Contribution by Isabel Hernández Negrin from Las Palmas de Gran Canaria, Spain.

Many people think that a good vacation would be sufficient to find peace. However, at the first disagreement with a fellow traveler over whether to visit one place or another, a conflict could arise and pull us away from the peace we crave. Each of us imagines some form of this: “If I didn’t have to work, If I had more money, If I were more beautiful, If I had a comfortable house,” etc.

However, in these examples, the peace we find depends on external elements that might not be within our reach. Or, given all that, we might not find peace within us.

We search for internal peace in external objects.
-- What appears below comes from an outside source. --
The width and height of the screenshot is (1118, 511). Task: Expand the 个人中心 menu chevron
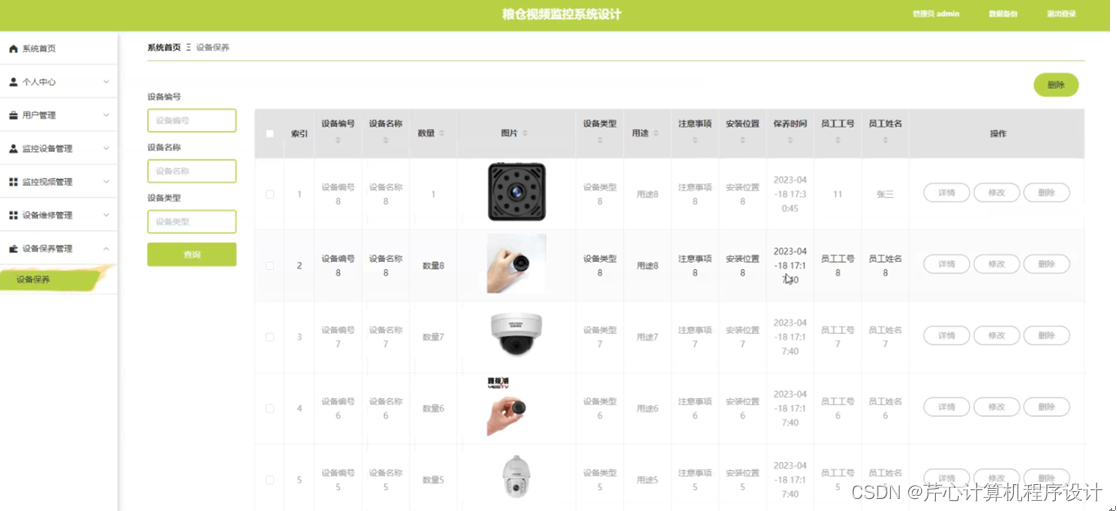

We live, perhaps too much, absorbed in our external experience and drawn towards images that promises peace, happiness, or security if we dress a certain way, if we drive a certain car, if we have a certain partner, if we buy a certain perfume, if we’re skinny or fat.

Can we feel peace in a way that depends only on ourselves?
I would say, yes.

We might begin by being a little easier with ourselves, without craving anything, without searching for anything, without giving energy to the thoughts that invite us to act, without giving energy to passing emotions.

Simply being with yourself, because you are not the passing things which distract you.

Understanding yourself can begin with being in what you are – that is to say: if you wash the dishes, do it with all your attention on that; if you drive, do only that, without thinking about anything else; if you relax, pay attention to the sensations of your body without being pulled away by anything else; if you talk to a friend, put your energy into that relationship and not into what you’ll be doing later; if you play with your child, attend to him or her without thinking that you could be doing something else; even when you have a task ahead of you that you don’t enjoy, you can calm yourself if you let go of thinking that you don’t like it and that you could be somewhere else. You might start there, because that’s where you are and what you are, intentionally present within yourself and what you have in front of you. These brief remarks can’t be a treatise on peace and self-understanding, but if you deliberately make yourself available to being in what you are, you will have begun taking some important steps towards knowing yourself and finding internal peace.

If you take only this one comment with you, that’s fine. But if you decide to do what I’ve suggested, that would indeed be a step in a different direction.

It is always you who decides how you want to live.